Increased competition and changing customer expectations have organizations rethinking how they operate today. Speed and efficiency are more important than ever, and businesses are turning to technology to automate mundane tasks, reduce manual burden, and free up resources to focus on initiatives that can drive the business forward.
According to a 2017 McKinsey Global Institute report, one-third of the time spent in the workplace involves collecting and processing data – two tasks with high (60%) potential for automation. (This number is even higher for the financial services and insurance industries, where workers spend roughly half their time aggregating and processing data.) What’s more, it’s not entry-level workers or clerks who spend time on manual entry; individuals making over $200,000 each year also spend around 31% of their time on data entry. Within financial services, for example, mortgage brokers spend as much as 90% of their time processing applications. With the right intelligent tools to automatically identify, classify, and extract data from those documents and applications, however, that number could decrease by 33%, freeing up employee capacity to focus on revenue-generating customer interactions.

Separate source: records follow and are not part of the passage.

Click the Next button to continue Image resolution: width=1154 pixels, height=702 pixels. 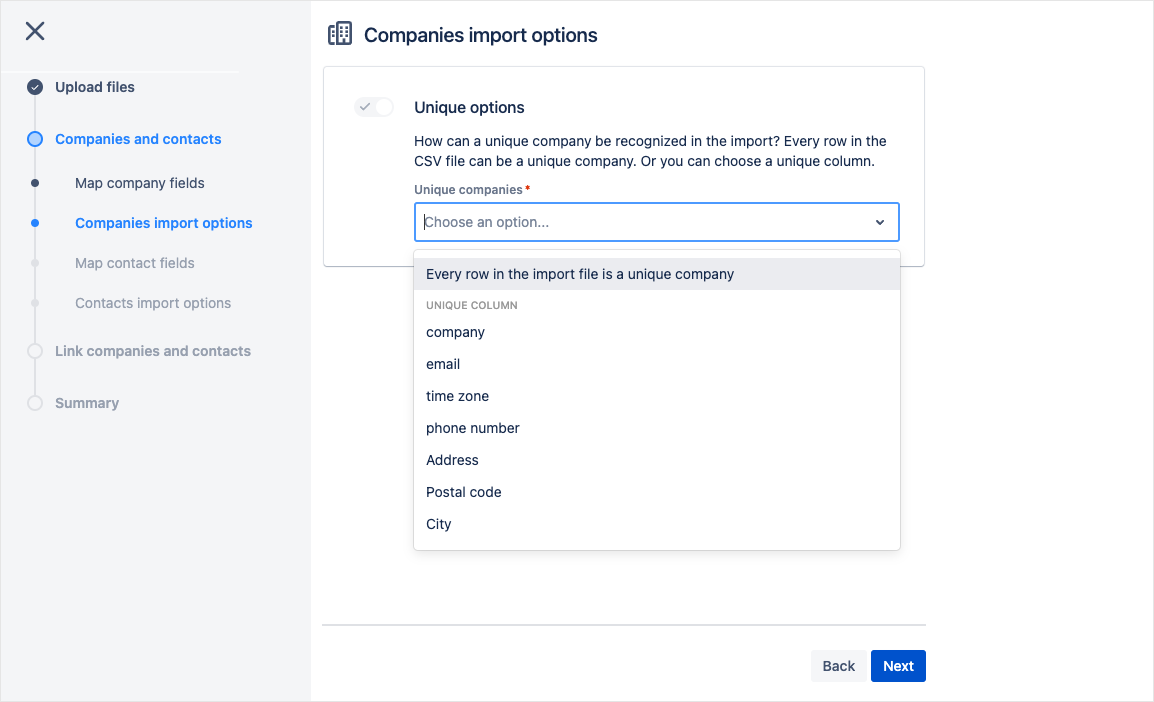pyautogui.click(x=898, y=666)
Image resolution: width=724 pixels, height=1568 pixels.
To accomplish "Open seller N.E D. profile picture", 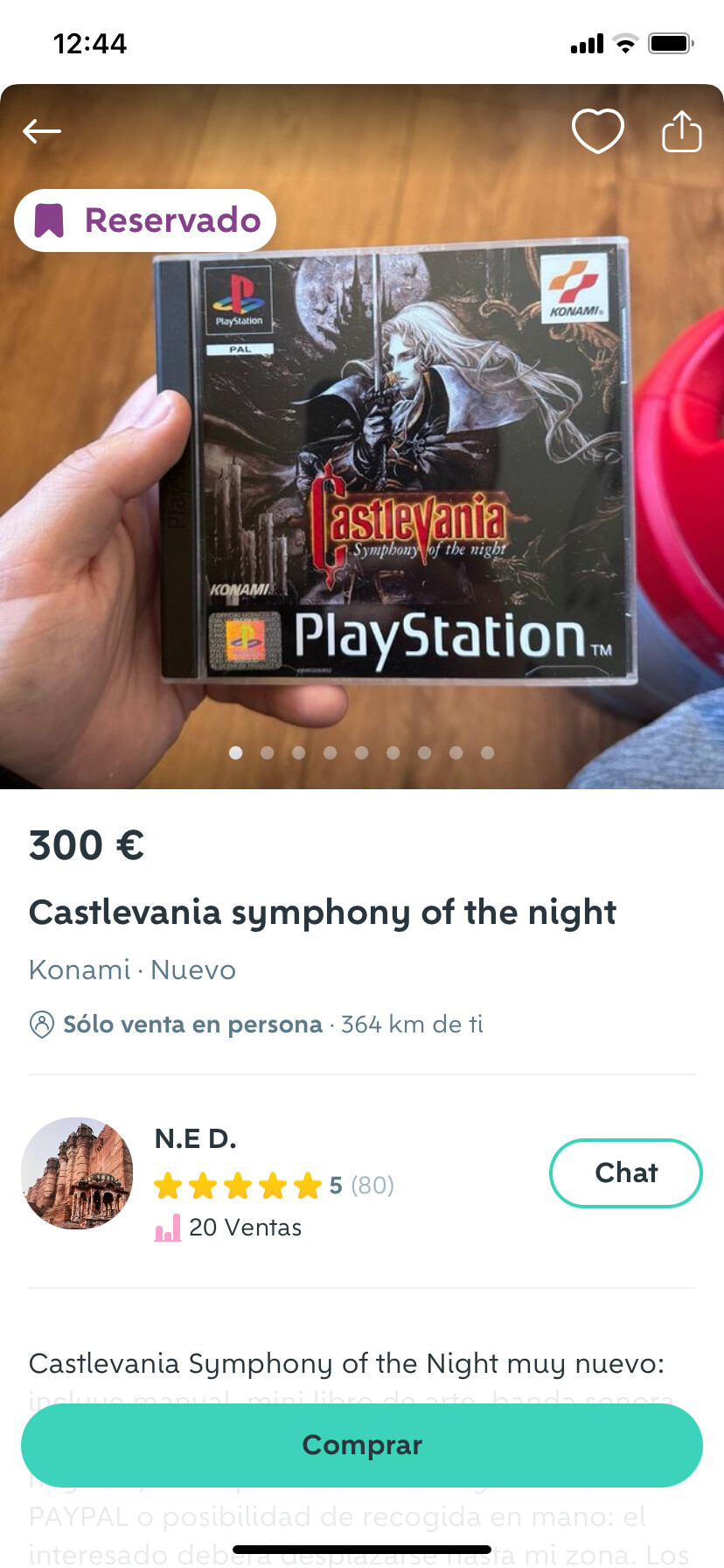I will point(78,1173).
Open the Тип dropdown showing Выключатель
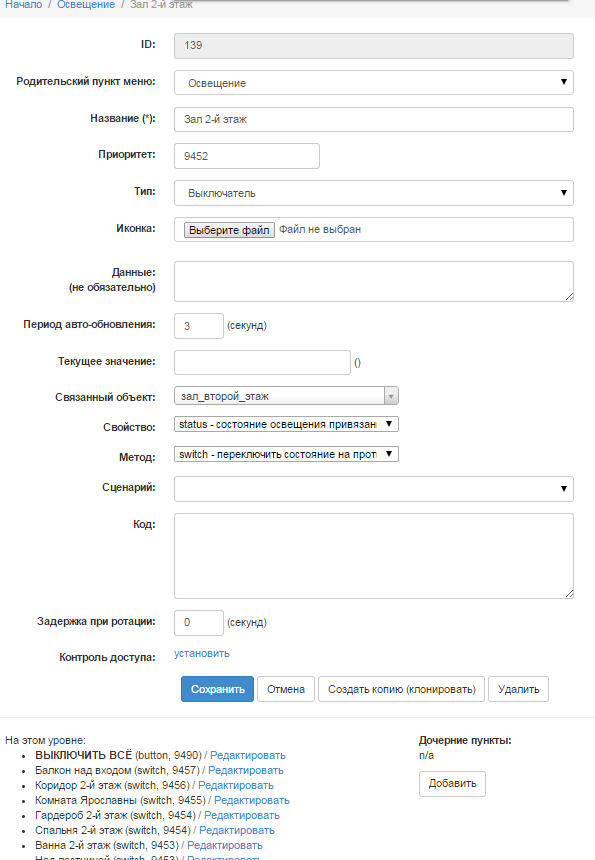The width and height of the screenshot is (595, 860). pos(373,193)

While automation has great potential to transform how organizations think about work (as well as how people work), the rapid pace of technological change makes harnessing its power and avoiding its pitfalls particularly challenging.
We often hear from customers who have begun their automation initiatives, only to discover that a solution doesn’t perform as advertised or cannot integrate with their existing processes.

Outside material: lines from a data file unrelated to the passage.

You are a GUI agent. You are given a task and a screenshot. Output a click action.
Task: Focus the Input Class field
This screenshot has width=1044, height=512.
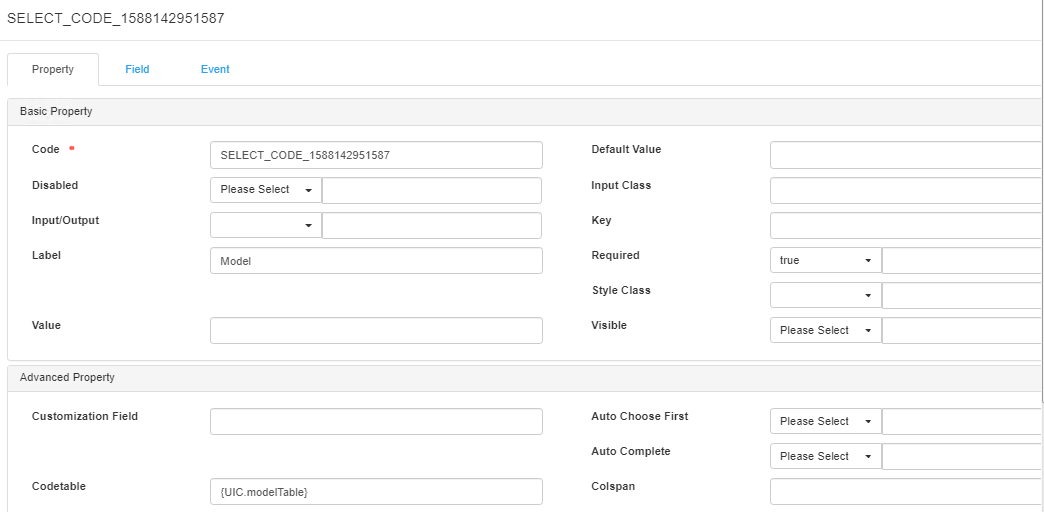905,190
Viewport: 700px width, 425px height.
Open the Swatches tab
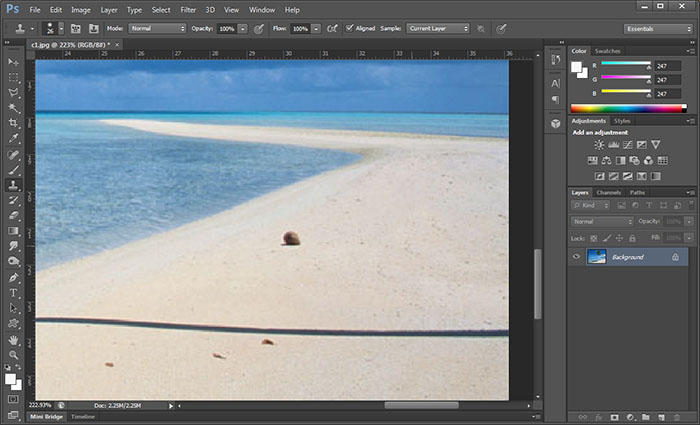(x=607, y=50)
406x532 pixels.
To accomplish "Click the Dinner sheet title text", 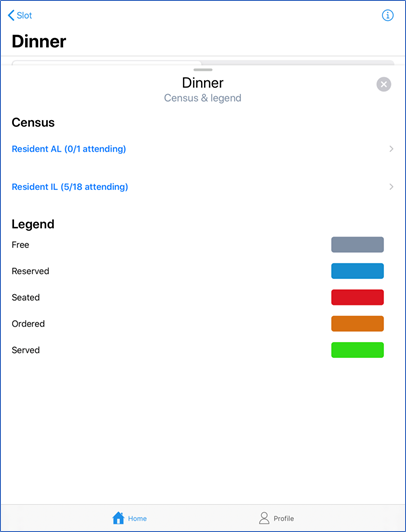I will coord(203,83).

This Halloween, we’re uncovering the hidden monsters that may be lurking within your automation projects, so that you can steer clear of any unexpected roadblocks.

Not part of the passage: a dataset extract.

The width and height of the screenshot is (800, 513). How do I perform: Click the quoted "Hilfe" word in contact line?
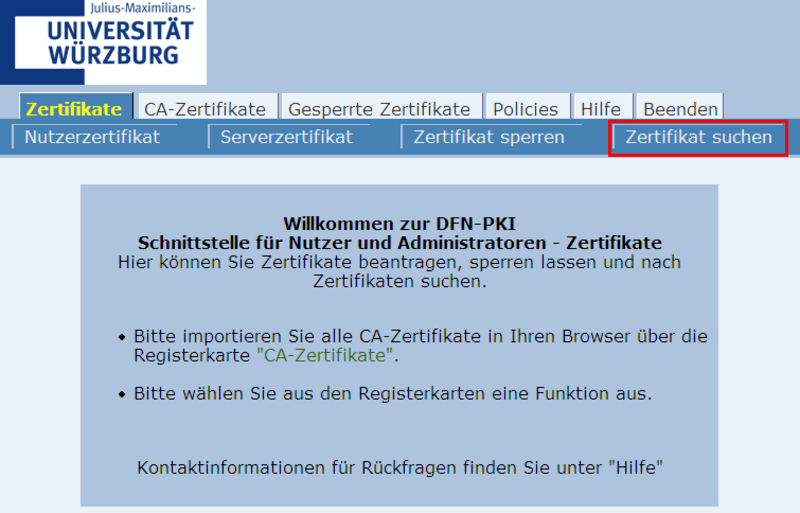pyautogui.click(x=636, y=467)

Beware unstructured monsters lurking in the shadows.
Most agree that an organization’s ability to mine and leverage data will be a key differentiator in how they are able to remain competitive into the future. The vast majority of an enterprise’s data, however, remains trapped in paper forms, PDFs, images and more, and is unavailable for practical use and analysis. According to IDC, 80% of data worldwide will be unstructured by 2025, which means the problem will only get worse. At Hyperscience, we regularly work with companies who have started automation projects only to discover that a large portion of their processes involve document processing and data extraction. Without the right solution in place, they cannot move forward to address these challenges. RPA, as an example, works well on rules-based processes with structured data inputs, but it needs a solution like Hyperscience to unlock and lift the data so that automation can happen.
Beware rules-based monsters that require pristine conditions to work.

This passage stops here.